Your goal
Print every line of the data exactly as shown.

-------------------------

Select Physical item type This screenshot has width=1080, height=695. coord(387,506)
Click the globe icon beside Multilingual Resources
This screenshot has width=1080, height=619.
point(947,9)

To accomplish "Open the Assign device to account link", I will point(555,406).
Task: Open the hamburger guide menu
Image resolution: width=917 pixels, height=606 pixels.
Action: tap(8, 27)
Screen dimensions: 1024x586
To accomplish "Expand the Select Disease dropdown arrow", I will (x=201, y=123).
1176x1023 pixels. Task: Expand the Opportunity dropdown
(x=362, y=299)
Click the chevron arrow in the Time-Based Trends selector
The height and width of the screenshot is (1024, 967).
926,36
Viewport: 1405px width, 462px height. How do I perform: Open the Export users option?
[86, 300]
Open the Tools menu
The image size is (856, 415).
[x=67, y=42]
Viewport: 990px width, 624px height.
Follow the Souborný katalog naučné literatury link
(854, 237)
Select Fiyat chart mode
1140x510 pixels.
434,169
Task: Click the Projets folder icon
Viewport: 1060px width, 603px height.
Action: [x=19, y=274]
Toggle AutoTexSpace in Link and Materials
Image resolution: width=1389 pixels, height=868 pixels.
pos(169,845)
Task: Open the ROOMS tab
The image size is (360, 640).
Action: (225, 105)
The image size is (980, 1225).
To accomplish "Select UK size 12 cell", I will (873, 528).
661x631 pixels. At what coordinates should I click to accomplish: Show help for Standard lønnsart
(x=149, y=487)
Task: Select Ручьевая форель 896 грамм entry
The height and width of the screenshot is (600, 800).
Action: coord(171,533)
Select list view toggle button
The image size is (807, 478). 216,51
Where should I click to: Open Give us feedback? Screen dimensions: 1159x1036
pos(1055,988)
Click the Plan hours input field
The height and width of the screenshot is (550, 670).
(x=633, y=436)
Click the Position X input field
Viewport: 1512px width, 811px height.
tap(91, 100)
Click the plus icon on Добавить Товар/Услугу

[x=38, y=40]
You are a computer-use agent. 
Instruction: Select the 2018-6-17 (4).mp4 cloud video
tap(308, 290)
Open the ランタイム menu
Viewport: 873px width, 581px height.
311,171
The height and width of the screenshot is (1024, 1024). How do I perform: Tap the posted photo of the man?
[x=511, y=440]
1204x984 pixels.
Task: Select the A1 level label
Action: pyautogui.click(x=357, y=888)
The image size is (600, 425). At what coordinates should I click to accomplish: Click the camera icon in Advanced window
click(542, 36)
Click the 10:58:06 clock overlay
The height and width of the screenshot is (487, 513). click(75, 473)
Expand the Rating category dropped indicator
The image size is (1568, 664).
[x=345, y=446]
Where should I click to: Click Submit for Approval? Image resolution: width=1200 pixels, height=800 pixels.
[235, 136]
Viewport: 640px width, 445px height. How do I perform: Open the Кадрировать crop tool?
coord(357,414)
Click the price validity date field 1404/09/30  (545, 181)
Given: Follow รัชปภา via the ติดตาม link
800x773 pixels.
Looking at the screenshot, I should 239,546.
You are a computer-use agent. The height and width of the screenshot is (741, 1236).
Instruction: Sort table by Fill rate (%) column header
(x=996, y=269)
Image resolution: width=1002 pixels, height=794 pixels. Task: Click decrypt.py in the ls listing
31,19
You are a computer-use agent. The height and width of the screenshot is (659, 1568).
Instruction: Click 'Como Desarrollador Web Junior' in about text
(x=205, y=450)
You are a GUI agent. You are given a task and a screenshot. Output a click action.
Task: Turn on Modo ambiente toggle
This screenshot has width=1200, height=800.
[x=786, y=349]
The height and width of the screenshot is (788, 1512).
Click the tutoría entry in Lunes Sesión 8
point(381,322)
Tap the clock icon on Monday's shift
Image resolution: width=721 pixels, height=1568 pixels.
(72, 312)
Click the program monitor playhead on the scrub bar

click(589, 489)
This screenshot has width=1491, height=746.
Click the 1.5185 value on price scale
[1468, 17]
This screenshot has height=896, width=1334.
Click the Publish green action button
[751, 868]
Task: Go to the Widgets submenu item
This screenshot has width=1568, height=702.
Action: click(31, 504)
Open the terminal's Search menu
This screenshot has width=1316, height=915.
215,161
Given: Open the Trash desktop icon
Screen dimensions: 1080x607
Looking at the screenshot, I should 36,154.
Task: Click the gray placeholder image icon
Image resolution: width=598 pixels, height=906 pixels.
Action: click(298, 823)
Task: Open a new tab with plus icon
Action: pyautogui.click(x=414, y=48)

-------------------------

Solution to the problem
Select Physical item type This screenshot has width=1080, height=695. coord(387,506)
Click the globe icon beside Multilingual Resources
This screenshot has width=1080, height=619.
point(947,9)

To accomplish "Open the Assign device to account link", I will point(555,406).
Task: Open the hamburger guide menu
Image resolution: width=917 pixels, height=606 pixels.
Action: tap(8, 27)
Screen dimensions: 1024x586
To accomplish "Expand the Select Disease dropdown arrow", I will (x=201, y=123).
1176x1023 pixels. Task: Expand the Opportunity dropdown
(x=362, y=299)
Click the chevron arrow in the Time-Based Trends selector
The height and width of the screenshot is (1024, 967).
926,36
Viewport: 1405px width, 462px height. How do I perform: Open the Export users option?
[86, 300]
Open the Tools menu
The image size is (856, 415).
[x=67, y=42]
Viewport: 990px width, 624px height.
Follow the Souborný katalog naučné literatury link
(854, 237)
Select Fiyat chart mode
1140x510 pixels.
434,169
Task: Click the Projets folder icon
Viewport: 1060px width, 603px height.
Action: [x=19, y=274]
Toggle AutoTexSpace in Link and Materials
Image resolution: width=1389 pixels, height=868 pixels.
pos(169,845)
Task: Open the ROOMS tab
The image size is (360, 640).
Action: (225, 105)
The image size is (980, 1225).
To accomplish "Select UK size 12 cell", I will (873, 528).
661x631 pixels. At what coordinates should I click to accomplish: Show help for Standard lønnsart
(x=149, y=487)
Task: Select Ручьевая форель 896 грамм entry
The height and width of the screenshot is (600, 800).
Action: coord(171,533)
Select list view toggle button
The image size is (807, 478). 216,51
Where should I click to: Open Give us feedback? Screen dimensions: 1159x1036
pos(1055,988)
Click the Plan hours input field
The height and width of the screenshot is (550, 670).
(x=633, y=436)
Click the Position X input field
Viewport: 1512px width, 811px height.
tap(91, 100)
Click the plus icon on Добавить Товар/Услугу

[x=38, y=40]
You are a computer-use agent. 
Instruction: Select the 2018-6-17 (4).mp4 cloud video
tap(308, 290)
Open the ランタイム menu
Viewport: 873px width, 581px height.
311,171
The height and width of the screenshot is (1024, 1024). How do I perform: Tap the posted photo of the man?
[x=511, y=440]
1204x984 pixels.
Task: Select the A1 level label
Action: pyautogui.click(x=357, y=888)
The image size is (600, 425). At what coordinates should I click to accomplish: Click the camera icon in Advanced window
click(542, 36)
Click the 10:58:06 clock overlay
The height and width of the screenshot is (487, 513). click(75, 473)
Expand the Rating category dropped indicator
The image size is (1568, 664).
[x=345, y=446]
Where should I click to: Click Submit for Approval? Image resolution: width=1200 pixels, height=800 pixels.
[235, 136]
Viewport: 640px width, 445px height. How do I perform: Open the Кадрировать crop tool?
coord(357,414)
Click the price validity date field 1404/09/30  (545, 181)
Given: Follow รัชปภา via the ติดตาม link
800x773 pixels.
Looking at the screenshot, I should 239,546.
You are a computer-use agent. The height and width of the screenshot is (741, 1236).
Instruction: Sort table by Fill rate (%) column header
(x=996, y=269)
Image resolution: width=1002 pixels, height=794 pixels. Task: Click decrypt.py in the ls listing
31,19
You are a computer-use agent. The height and width of the screenshot is (659, 1568).
Instruction: Click 'Como Desarrollador Web Junior' in about text
(x=205, y=450)
You are a GUI agent. You are given a task and a screenshot. Output a click action.
Task: Turn on Modo ambiente toggle
This screenshot has width=1200, height=800.
[x=786, y=349]
The height and width of the screenshot is (788, 1512).
Click the tutoría entry in Lunes Sesión 8
point(381,322)
Tap the clock icon on Monday's shift
Image resolution: width=721 pixels, height=1568 pixels.
(72, 312)
Click the program monitor playhead on the scrub bar

click(589, 489)
This screenshot has width=1491, height=746.
Click the 1.5185 value on price scale
[1468, 17]
This screenshot has height=896, width=1334.
Click the Publish green action button
[751, 868]
Task: Go to the Widgets submenu item
This screenshot has width=1568, height=702.
Action: click(31, 504)
Open the terminal's Search menu
This screenshot has width=1316, height=915.
215,161
Given: Open the Trash desktop icon
Screen dimensions: 1080x607
Looking at the screenshot, I should 36,154.
Task: Click the gray placeholder image icon
Image resolution: width=598 pixels, height=906 pixels.
Action: click(298, 823)
Task: Open a new tab with plus icon
Action: pyautogui.click(x=414, y=48)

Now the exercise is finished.